Stated exercise:
Copy out each line of the records in which the string "dropdown" appears.

BEGIN

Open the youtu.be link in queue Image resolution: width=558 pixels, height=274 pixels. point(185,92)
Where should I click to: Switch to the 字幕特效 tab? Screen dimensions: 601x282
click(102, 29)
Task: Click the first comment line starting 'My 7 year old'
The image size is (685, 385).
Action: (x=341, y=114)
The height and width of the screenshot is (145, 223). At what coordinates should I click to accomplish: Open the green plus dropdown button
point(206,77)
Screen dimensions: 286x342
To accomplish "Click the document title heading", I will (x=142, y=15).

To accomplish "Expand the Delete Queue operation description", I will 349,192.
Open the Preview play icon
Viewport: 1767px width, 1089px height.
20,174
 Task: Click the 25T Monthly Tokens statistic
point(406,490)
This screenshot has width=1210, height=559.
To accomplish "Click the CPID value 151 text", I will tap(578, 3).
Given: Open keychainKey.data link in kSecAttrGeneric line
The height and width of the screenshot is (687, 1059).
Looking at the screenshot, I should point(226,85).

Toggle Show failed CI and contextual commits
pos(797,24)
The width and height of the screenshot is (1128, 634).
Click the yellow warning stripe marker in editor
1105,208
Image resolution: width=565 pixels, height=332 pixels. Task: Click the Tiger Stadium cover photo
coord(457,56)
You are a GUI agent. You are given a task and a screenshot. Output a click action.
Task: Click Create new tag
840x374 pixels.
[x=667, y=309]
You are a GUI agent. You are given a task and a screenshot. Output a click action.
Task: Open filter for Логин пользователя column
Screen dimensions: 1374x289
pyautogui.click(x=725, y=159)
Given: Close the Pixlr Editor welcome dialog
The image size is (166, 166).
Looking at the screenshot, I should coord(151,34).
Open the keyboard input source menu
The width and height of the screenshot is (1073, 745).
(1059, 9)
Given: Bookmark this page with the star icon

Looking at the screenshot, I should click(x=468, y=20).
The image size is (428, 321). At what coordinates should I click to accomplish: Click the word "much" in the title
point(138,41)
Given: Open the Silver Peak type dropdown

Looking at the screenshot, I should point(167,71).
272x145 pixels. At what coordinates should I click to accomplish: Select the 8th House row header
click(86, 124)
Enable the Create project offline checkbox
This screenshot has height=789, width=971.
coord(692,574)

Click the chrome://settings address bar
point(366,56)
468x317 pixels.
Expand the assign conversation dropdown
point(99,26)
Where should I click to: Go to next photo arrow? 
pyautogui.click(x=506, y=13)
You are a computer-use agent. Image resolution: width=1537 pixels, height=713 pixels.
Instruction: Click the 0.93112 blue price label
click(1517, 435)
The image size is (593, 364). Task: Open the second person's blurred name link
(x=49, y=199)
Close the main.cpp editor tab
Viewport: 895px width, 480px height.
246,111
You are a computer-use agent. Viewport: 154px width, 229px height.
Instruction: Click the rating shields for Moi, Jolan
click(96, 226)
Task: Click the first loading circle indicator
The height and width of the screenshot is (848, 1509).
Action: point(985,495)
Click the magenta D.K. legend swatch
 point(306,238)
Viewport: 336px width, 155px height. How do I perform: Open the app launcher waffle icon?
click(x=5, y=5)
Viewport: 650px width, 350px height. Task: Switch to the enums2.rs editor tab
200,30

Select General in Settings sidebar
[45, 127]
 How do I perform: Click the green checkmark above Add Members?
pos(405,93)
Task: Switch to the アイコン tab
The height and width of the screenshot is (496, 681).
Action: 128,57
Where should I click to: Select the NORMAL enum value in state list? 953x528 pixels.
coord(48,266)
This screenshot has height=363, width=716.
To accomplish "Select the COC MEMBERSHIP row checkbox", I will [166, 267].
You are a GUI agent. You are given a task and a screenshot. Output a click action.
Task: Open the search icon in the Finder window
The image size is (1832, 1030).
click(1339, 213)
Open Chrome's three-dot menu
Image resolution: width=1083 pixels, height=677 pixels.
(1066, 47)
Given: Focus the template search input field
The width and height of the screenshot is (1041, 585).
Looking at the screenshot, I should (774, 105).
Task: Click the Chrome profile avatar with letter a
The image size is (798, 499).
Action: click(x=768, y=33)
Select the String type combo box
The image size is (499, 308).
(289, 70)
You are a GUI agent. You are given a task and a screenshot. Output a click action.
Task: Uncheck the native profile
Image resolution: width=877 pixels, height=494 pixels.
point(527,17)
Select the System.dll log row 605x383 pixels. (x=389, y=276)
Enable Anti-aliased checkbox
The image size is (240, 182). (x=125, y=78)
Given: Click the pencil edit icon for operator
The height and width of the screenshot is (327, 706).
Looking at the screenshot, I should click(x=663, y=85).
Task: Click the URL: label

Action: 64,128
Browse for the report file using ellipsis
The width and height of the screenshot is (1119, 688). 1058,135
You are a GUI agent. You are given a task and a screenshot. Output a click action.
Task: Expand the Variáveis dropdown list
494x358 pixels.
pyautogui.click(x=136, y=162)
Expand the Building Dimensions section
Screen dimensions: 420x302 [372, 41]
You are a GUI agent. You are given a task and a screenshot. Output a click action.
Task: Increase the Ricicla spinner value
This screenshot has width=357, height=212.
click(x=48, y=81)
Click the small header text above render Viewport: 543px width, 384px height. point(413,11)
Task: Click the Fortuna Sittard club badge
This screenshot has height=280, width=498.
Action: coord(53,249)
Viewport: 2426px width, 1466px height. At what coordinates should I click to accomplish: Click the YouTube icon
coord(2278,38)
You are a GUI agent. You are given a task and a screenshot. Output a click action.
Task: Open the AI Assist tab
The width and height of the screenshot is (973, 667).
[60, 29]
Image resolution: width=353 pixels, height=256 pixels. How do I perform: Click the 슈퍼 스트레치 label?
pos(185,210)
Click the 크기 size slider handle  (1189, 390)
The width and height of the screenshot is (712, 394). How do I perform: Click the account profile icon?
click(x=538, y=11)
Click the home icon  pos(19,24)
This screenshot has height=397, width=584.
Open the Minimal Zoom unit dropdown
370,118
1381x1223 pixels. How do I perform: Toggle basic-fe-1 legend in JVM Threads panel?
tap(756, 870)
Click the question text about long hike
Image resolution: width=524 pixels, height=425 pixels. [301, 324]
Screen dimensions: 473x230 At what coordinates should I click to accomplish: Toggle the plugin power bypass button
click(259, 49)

END

Result of the task:
The height and width of the screenshot is (145, 223). At what coordinates should I click to accomplish: Open the green plus dropdown button
Given: Open the Silver Peak type dropdown
Expand the assign conversation dropdown
Task: Expand the Variáveis dropdown list
Open the Minimal Zoom unit dropdown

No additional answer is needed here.